[Assignment] Among the lines below, keep only those from the one containing "Viewport: 1507px width, 847px" through the one containing "The height and width of the screenshot is (960, 1243).", and reproduce them exactly.

[Material provided Boundary: Start]

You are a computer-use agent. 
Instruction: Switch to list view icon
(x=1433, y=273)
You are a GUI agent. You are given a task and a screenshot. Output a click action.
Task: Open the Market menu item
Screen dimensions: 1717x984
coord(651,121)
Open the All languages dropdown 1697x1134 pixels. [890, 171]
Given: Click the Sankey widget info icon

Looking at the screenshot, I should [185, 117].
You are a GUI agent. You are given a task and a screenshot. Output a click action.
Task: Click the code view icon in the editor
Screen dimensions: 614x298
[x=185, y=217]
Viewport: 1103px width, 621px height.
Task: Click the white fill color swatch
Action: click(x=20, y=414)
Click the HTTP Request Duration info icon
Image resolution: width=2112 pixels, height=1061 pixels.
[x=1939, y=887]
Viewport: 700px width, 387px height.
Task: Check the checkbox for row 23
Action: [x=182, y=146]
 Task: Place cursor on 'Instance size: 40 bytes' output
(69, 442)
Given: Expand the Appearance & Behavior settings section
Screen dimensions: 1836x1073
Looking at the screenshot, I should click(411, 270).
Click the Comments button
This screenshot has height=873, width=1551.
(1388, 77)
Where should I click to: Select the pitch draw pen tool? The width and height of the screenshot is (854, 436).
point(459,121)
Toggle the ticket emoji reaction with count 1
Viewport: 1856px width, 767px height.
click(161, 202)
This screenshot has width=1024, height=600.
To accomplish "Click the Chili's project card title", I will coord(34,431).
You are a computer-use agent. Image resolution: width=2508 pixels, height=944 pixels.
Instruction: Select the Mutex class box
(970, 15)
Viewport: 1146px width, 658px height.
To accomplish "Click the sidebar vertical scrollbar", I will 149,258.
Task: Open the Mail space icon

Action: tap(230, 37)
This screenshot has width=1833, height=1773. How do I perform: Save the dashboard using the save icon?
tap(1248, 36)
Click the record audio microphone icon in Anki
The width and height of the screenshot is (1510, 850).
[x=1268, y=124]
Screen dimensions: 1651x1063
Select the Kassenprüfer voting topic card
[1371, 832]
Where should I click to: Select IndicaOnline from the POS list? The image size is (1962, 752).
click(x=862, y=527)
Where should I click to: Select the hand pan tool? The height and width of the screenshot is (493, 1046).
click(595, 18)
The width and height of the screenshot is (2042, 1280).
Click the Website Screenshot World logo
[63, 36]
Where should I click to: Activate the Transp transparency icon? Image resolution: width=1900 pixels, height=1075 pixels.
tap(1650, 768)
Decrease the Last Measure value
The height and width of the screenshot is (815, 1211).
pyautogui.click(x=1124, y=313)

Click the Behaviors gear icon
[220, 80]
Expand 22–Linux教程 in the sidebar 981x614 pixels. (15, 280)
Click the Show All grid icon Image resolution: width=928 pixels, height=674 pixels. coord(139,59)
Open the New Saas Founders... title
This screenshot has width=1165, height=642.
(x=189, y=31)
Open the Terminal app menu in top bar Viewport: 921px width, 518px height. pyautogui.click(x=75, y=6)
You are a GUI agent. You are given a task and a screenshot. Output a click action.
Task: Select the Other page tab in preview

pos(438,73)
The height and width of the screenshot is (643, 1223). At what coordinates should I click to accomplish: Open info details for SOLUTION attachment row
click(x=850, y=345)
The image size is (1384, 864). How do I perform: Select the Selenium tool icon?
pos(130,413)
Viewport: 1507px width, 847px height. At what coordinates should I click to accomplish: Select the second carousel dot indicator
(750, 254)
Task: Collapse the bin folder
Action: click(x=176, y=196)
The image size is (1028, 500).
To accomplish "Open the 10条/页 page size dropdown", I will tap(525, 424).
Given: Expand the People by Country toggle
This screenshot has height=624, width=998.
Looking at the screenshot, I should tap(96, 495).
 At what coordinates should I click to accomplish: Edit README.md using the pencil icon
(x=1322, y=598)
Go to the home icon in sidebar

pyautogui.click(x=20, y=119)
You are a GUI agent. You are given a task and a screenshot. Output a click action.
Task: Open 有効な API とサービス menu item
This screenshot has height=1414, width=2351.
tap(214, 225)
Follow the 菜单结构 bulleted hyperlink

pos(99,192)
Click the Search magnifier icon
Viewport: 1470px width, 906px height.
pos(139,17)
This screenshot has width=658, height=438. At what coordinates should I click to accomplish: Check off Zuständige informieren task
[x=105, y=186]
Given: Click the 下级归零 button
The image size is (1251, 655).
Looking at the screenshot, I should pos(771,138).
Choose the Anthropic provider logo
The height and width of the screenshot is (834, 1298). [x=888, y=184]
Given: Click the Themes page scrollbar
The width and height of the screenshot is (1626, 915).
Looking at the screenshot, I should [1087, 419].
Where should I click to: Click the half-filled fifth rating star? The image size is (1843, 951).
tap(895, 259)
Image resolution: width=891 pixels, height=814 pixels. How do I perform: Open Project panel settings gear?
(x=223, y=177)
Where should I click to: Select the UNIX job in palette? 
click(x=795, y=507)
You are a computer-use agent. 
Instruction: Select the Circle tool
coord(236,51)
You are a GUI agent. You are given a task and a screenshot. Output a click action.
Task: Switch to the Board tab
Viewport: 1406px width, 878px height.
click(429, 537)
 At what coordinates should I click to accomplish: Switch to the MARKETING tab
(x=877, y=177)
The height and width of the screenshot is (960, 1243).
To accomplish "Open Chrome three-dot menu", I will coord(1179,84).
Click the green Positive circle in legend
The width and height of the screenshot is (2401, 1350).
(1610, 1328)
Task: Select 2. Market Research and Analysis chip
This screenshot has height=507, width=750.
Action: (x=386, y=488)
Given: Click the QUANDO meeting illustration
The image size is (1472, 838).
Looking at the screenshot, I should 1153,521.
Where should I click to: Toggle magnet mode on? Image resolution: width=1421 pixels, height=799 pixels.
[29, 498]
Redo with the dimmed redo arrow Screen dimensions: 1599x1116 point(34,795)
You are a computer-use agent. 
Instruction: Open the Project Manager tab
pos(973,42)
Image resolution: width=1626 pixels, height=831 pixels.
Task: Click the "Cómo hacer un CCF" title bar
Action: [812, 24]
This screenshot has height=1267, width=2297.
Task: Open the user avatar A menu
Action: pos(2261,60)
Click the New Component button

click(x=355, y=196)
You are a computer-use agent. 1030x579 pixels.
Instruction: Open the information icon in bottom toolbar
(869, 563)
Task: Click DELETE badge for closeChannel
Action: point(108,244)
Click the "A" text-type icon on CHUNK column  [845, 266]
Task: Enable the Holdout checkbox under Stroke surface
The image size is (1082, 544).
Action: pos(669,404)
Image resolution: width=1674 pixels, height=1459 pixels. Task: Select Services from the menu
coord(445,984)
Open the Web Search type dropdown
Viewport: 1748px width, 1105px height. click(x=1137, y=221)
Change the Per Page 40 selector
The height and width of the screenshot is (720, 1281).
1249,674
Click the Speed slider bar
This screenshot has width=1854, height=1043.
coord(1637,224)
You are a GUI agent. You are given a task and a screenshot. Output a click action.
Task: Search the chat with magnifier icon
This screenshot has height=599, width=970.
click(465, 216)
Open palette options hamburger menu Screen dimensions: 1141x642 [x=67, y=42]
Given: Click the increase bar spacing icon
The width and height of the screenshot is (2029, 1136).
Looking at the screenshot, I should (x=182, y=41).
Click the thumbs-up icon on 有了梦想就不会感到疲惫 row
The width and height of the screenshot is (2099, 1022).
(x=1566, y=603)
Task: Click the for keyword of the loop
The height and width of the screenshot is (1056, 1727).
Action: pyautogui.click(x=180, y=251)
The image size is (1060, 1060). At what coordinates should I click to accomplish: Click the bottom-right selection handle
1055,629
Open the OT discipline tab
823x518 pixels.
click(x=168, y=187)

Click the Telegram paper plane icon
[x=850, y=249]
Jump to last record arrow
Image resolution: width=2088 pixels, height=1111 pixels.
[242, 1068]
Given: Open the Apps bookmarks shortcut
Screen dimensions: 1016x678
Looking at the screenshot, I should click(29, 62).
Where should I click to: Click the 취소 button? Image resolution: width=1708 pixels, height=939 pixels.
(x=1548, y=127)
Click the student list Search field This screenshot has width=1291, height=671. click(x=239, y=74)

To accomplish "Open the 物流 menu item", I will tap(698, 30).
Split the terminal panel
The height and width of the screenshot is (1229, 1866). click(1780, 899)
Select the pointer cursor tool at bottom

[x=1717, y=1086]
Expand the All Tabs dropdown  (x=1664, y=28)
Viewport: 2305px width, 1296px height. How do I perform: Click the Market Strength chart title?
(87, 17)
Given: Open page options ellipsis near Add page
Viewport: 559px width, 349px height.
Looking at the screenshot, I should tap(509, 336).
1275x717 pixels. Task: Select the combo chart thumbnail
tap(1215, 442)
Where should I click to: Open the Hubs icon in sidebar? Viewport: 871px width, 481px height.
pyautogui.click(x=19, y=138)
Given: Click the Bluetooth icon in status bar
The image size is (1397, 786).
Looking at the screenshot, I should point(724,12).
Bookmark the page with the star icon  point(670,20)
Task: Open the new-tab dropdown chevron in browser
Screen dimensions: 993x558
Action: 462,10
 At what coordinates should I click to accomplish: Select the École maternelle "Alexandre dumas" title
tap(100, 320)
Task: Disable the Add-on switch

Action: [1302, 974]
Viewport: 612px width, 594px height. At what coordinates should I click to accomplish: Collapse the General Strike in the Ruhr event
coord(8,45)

[Material provided Boundary: End]

[Response area]
Viewport: 1507px width, 847px height. At what coordinates should I click to accomplish: Select the second carousel dot indicator
(750, 254)
Task: Collapse the bin folder
Action: click(x=176, y=196)
The image size is (1028, 500).
To accomplish "Open the 10条/页 page size dropdown", I will tap(525, 424).
Given: Expand the People by Country toggle
This screenshot has height=624, width=998.
Looking at the screenshot, I should tap(96, 495).
 At what coordinates should I click to accomplish: Edit README.md using the pencil icon
(x=1322, y=598)
Go to the home icon in sidebar

pyautogui.click(x=20, y=119)
You are a GUI agent. You are given a task and a screenshot. Output a click action.
Task: Open 有効な API とサービス menu item
This screenshot has height=1414, width=2351.
tap(214, 225)
Follow the 菜单结构 bulleted hyperlink

pos(99,192)
Click the Search magnifier icon
Viewport: 1470px width, 906px height.
pos(139,17)
This screenshot has width=658, height=438. At what coordinates should I click to accomplish: Check off Zuständige informieren task
[x=105, y=186]
Given: Click the 下级归零 button
The image size is (1251, 655).
Looking at the screenshot, I should pos(771,138).
Choose the Anthropic provider logo
The height and width of the screenshot is (834, 1298). [x=888, y=184]
Given: Click the Themes page scrollbar
The width and height of the screenshot is (1626, 915).
Looking at the screenshot, I should [1087, 419].
Where should I click to: Click the half-filled fifth rating star? The image size is (1843, 951).
tap(895, 259)
Image resolution: width=891 pixels, height=814 pixels. How do I perform: Open Project panel settings gear?
(x=223, y=177)
Where should I click to: Select the UNIX job in palette? 
click(x=795, y=507)
You are a computer-use agent. 
Instruction: Select the Circle tool
coord(236,51)
You are a GUI agent. You are given a task and a screenshot. Output a click action.
Task: Switch to the Board tab
Viewport: 1406px width, 878px height.
click(429, 537)
 At what coordinates should I click to accomplish: Switch to the MARKETING tab
(x=877, y=177)
The height and width of the screenshot is (960, 1243).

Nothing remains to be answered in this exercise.